Context is plumbing. Run it through every long-lived call site.
Common traps and compiler feedback
Go catches many mistakes at compile time, but some slip through to review. The compiler rejects programs with loop variable i captured by func literal when you try to use a range variable inside a goroutine without capturing it first. Go 1.22 fixed this by changing the loop variable semantics, but older codebases still carry the pattern. Reviewers look for explicit captures like go func(id int) { ... }(id) to guarantee safety.
Another common trap is ignoring return values. The compiler complains with result of ... call is not used if you drop a value that is not an error. If you intentionally drop a value, you use the blank identifier _. Writing result, _ := someFunc() tells the reviewer you considered the second return value and chose to discard it. Using _ for errors is almost always wrong. The compiler will not stop you, but a reviewer will mark it as a critical oversight.

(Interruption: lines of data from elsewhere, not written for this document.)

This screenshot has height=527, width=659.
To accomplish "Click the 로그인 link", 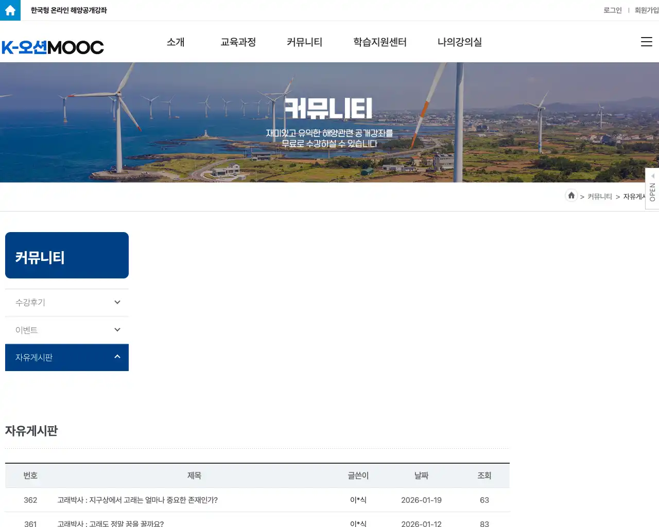I will (612, 10).
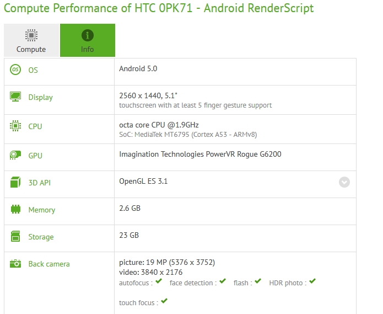Click the Back camera label
The height and width of the screenshot is (314, 383).
tap(49, 264)
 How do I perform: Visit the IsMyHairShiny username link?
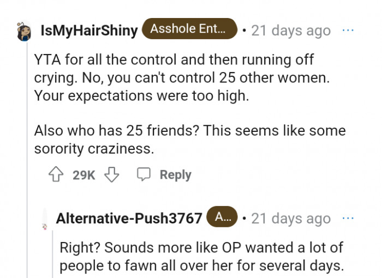click(x=89, y=31)
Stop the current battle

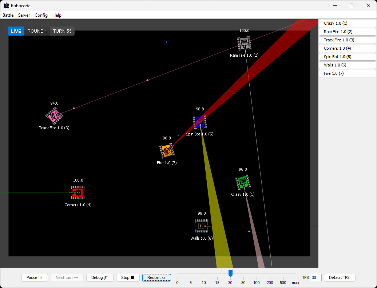pos(128,277)
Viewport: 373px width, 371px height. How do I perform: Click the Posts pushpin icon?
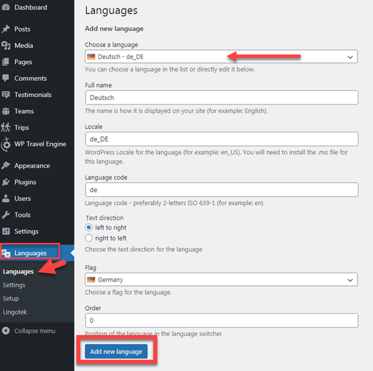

Interface design also triggers review comments. Go follows a simple rule: accept interfaces, return structs. If a function returns an interface, the reviewer will ask why. Returning an interface hides the concrete implementation and makes testing harder. Accepting an interface at the boundary keeps dependencies loose. The reviewer will also check receiver names. Methods should use short names like (c *Client) or (b *Buffer). Writing (this *Client) or (self *Client) breaks community convention and signals that the author is carrying habits from another language.
The compiler catches syntax. Review catches design.
Backward compatibility and the Go 1 promise
Go ships with a strict compatibility guarantee. Code that compiles on Go 1.0 must compile on Go 1.23 without changes. This promise shapes how reviewers evaluate new features. You cannot break public APIs lightly. If you rename a struct field, you must add a deprecation comment and provide a migration path. If you change a function signature, you must wrap it in a new function and mark the old one as deprecated.
Reviewers check exported names carefully. Public names start with a capital letter. Private names start lowercase. There are no public or private keywords. The capitalization is the only visibility modifier. If a reviewer sees a capitalized type that should be internal to the package, they will ask you to lowercase it. Exposing internal types increases the maintenance burden and breaks encapsulation.
The Go 1 compatibility guarantee means you cannot delete exported symbols. Mark them deprecated, document the replacement, and wait for the next major version if you ever ship one.
When to rely on tools versus human eyes
Code review splits into two buckets. Automated tools handle consistency and obvious mistakes. Humans handle architecture and edge cases. You need both to ship reliable software.
Use gofmt when you want zero debates about indentation, braces, or spacing. Use go vet when you need to catch dead code, format string mismatches, and impossible type assertions. Use staticcheck or revive when you want project-specific rules that go beyond the standard toolchain. Use manual review when you are changing public APIs, adding new goroutines, or modifying error handling strategies. Use automated linters when you need to enforce import ordering, naming conventions, and unused variable detection. Use human eyes when you are evaluating context propagation, goroutine lifecycle management, and backward compatibility checks.
Automate the mechanical. Reserve human attention for the architecture.